Keywords

1 Introduction

The SilexFootnote 1 company develops a SaaS sourcing tool for the identification of the service providers that are best suited to meet some service requests. The Silex platform allows companies to provide a textual description of their professional activities, their offers and the services they are looking for. The work presented in this paper has been carried out in the context of a collaboration between Silex and the I3S research laboratory, to add a semantic layer to the Silex B2B platform, in order to be able to automatically process the descriptions of service requests and improve the recommendation of relevant providers. An ontology engineering work has been conducted to semantically annotate the text descriptions of companies, offers, and service requests, with three kinds of knowledge: skills, occupations, and business sectors. We developed the Silex ontology by combining several meta-data repositories: ESCO,Footnote 2 ROME,Footnote 3 Cigref,Footnote 4 NAF,Footnote 5 UNSPSCFootnote 6, KompassFootnote 7 and an internal Silex business sectors repository. Currently, the Silex ontology covers only the Computer Science (CS) field [1]. Our aim now is to automatically align the entire vocabularies to extend the Silex ontology to all business sectors.

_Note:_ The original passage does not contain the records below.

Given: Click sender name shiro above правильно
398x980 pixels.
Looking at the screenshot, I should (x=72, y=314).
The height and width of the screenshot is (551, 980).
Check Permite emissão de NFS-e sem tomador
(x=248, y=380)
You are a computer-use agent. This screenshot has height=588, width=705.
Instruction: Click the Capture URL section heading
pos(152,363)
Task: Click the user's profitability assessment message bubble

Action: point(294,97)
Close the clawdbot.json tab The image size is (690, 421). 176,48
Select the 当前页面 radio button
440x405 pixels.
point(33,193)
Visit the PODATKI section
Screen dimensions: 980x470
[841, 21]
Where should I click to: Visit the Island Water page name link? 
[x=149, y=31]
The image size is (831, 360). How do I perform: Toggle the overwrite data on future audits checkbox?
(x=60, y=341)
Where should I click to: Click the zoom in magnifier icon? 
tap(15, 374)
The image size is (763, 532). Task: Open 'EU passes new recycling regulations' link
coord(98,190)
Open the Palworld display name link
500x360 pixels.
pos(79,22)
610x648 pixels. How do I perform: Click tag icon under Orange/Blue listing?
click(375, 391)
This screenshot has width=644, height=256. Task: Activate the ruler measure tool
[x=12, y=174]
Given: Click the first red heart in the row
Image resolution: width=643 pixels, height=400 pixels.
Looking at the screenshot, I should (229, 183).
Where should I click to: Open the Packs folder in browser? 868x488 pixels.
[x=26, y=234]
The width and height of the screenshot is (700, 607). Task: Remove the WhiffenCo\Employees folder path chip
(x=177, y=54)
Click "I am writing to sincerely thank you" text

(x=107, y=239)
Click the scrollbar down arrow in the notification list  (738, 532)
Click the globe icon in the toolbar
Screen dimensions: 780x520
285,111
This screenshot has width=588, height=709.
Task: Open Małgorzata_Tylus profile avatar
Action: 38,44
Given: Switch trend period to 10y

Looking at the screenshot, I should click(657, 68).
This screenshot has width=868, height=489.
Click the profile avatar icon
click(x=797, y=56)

In this paper, we present a new approach to ontology alignment based on word embedding and inspired by an existing proposals [6]. We consider word embedding to represent concepts and we use it to compute not only equivalence relations between concepts but also hierarchical relations. We report our experiments on several open datasets from the Ontology Alignment Evaluation Initiative (OAEI) benchmark and the Silex use case.

This paper is organized as follows: related work is discussed in Sect. 2. Section 3 describes our algorithm for ontology alignment. Section 4 reports and discusses the results of our experiments on the Silex use case. Section 5 draws some conclusions and discusses our perspectives as future work.

2 Related Work

The main issue when using several ontologies is to deal with their semantic heterogeneity when combining them: each ontology has its own designer, its own knowledge area and its own level of details. Ontology alignment is thus a crucial yet difficult task to achieve interoperability on the semantic Web. It aims to discover the correspondences between the entities of different ontologies, and express them as equivalence or hierarchical relations.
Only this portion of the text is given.